▶ WHAT YOU WILL DO: Transcribe exactly, and only, the lines that run from the one containing "J-GIRLS (659, 625)" through the end of the records.

▶ Collected data entries:
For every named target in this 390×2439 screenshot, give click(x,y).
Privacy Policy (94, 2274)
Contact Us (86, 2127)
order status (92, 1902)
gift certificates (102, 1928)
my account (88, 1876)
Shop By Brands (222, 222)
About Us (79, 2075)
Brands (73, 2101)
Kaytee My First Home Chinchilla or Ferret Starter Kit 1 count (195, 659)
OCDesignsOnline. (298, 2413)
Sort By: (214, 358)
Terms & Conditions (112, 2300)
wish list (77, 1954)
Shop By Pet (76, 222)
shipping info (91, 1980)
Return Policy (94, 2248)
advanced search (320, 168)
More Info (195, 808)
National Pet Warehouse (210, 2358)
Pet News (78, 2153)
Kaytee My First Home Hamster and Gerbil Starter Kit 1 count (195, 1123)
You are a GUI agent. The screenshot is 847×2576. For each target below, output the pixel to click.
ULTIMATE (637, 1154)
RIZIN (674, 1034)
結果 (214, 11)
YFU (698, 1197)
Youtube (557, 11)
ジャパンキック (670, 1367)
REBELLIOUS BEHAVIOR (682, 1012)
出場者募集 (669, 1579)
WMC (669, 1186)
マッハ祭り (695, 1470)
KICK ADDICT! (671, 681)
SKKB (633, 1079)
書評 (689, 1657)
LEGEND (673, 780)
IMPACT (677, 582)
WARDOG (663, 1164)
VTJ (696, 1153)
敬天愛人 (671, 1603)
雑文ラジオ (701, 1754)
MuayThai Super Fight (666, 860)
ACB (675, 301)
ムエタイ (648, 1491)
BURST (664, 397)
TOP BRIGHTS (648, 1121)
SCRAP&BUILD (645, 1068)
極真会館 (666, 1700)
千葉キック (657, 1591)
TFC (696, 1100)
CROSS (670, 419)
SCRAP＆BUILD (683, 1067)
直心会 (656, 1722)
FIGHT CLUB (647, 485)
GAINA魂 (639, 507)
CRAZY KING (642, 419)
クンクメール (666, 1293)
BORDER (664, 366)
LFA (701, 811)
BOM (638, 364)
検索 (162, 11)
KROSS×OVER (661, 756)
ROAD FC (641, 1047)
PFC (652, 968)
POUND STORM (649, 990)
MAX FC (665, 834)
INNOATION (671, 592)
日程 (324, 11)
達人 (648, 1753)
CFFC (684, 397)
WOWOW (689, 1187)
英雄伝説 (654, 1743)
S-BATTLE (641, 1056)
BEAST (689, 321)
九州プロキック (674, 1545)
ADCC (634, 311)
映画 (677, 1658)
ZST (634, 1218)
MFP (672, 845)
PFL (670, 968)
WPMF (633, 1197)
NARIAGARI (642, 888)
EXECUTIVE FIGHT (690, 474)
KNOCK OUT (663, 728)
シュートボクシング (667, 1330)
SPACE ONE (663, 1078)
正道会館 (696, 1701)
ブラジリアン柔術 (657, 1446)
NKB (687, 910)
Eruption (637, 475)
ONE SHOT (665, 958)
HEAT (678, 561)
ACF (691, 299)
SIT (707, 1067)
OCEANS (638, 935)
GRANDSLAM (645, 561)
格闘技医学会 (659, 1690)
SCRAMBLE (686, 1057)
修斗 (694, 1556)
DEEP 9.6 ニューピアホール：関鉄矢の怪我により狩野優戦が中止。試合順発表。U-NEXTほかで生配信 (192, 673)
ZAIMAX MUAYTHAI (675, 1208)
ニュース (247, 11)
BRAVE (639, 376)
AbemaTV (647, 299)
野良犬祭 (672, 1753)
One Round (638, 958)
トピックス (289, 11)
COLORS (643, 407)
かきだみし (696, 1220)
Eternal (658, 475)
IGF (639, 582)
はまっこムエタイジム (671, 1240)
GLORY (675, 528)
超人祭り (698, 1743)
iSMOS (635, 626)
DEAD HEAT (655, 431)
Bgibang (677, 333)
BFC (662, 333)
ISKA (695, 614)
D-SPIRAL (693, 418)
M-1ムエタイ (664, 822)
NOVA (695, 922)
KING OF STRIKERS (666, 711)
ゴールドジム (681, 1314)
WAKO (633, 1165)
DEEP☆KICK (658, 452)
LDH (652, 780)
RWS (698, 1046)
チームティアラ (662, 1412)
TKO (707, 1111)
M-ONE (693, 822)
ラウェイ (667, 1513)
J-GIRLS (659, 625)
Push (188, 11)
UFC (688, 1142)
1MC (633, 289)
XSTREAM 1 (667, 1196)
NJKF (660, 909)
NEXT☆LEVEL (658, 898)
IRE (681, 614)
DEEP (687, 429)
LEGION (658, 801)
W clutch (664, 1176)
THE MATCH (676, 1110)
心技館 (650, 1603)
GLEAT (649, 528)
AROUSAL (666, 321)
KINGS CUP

▶ WRITTEN SOLUTION:
J-GIRLS (659, 625)
Push (188, 11)
UFC (688, 1142)
1MC (633, 289)
XSTREAM 1 (667, 1196)
NJKF (660, 909)
NEXT☆LEVEL (658, 898)
IRE (681, 614)
DEEP (687, 429)
LEGION (658, 801)
W clutch (664, 1176)
THE MATCH (676, 1110)
心技館 (650, 1603)
GLEAT (649, 528)
AROUSAL (666, 321)
KINGS CUP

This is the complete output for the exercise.